Èmile Durkheim é considerado o fundador da sociologia como disciplina, e baseando-se no positivismo de Comte, representou um papel fundamental na definição da sociologia como uma maneira sistemática de pensar, distinta da tendência comum de reduzir os fenômenos sociais a experiências e características de indivíduos.

Max Weber, por sua vez, trouxe para o trabalho sociológico uma rica e complexa perspectiva sobre a vida social. Foi responsável por uma das primeiras grandes discussões sobre o uso de métodos de pesquisa nas ciências sociais, incluindo questões como objetividade e neutralidade de valor. Com sua teoria de ação, combinou método com conteúdo, e assim permitiu a ligação entre indivíduos e sistemas sociais. Assim como Durkheim, a influência de Weber sobre a sociologia é duradoura e proporciona um ponto de referência para a teoria e pesquisa em ciências sociais.

A questão metodológica foi o diferencial marcante no trabalho destes dois autores. Vimos que enquanto um estava preocupado na criação de leis sociais, o outro buscava interpretar as especificidades da vida social. Contudo, o ponto comum entre ambos os autores é sua concepção de ciência, ou seja, a ciência enquanto conhecimento válido, preciso, que se apóia na observação, no empirismo, na experimentação e no método rigoroso o qual caracteriza uma pesquisa social como verdadeiramente científica.

Durkheim e Weber deixaram como lição que o cientista social está diante de uma dupla condição: o de ser humano e o de cientista. Por um lado possui o compromisso com a sociedade e, ao mesmo tempo, com a ética cientifica. Esta dupla condição é bastante evidenciada nas ciências sociais, pois o seu objeto de estudo é o social. A sociologia weberiana deu ênfase à ética científica, à construção de uma ciência despojada de ideologias ou valores os quais comprometessem a validade do conhecimento verdadeiramente científico. Já a sociologia de Èmile Durkheim reforçou a preocupação em encontrar as soluções para os problemas os quais afetam a sociedade.
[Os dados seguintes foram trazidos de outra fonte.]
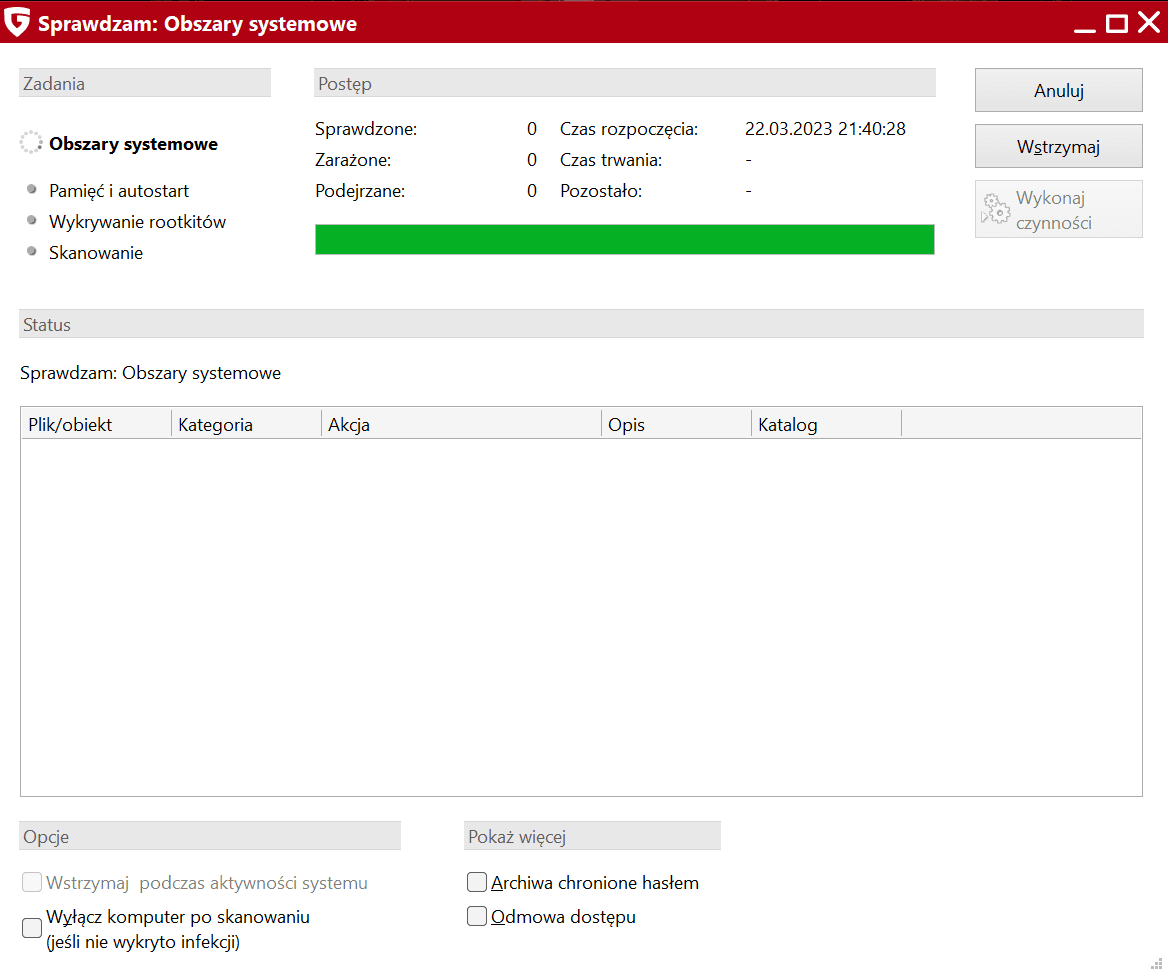Enable Wyłącz komputer po skanowaniu checkbox

pos(32,929)
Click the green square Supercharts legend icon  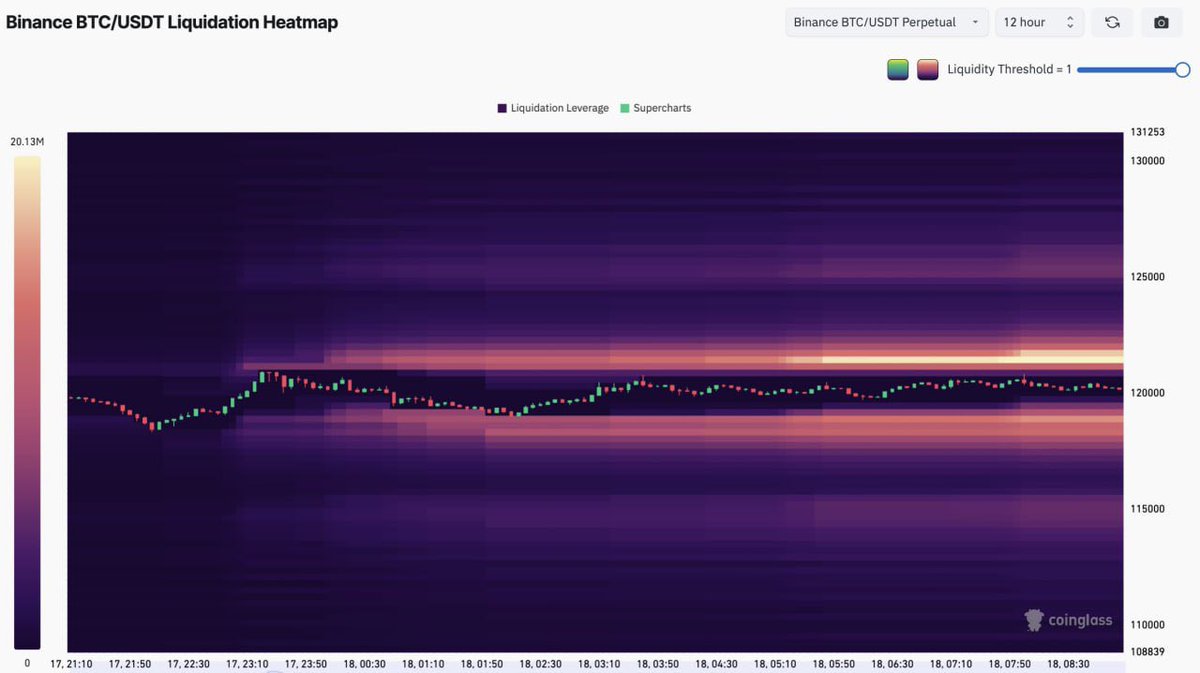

Finalmente, Weber não compartilhou diretamente dos mesmos procedimentos metodológicos das ciências naturais, uma vez que, para ele, o social requer métodos de investigação próprios. Durkheim, por outro lado, acreditava que esse vínculo era possível, tanto que sua sociologia pode ser classificada como naturalista à medida que se apóia na biologia. Mas, sem dúvida, o mérito de Émile Durkheim foi dar à nova ciência um objeto próprio, os fatos sociais, enquanto o mérito de Max Weber foi dar o rigor científico o qual a ciência social exige.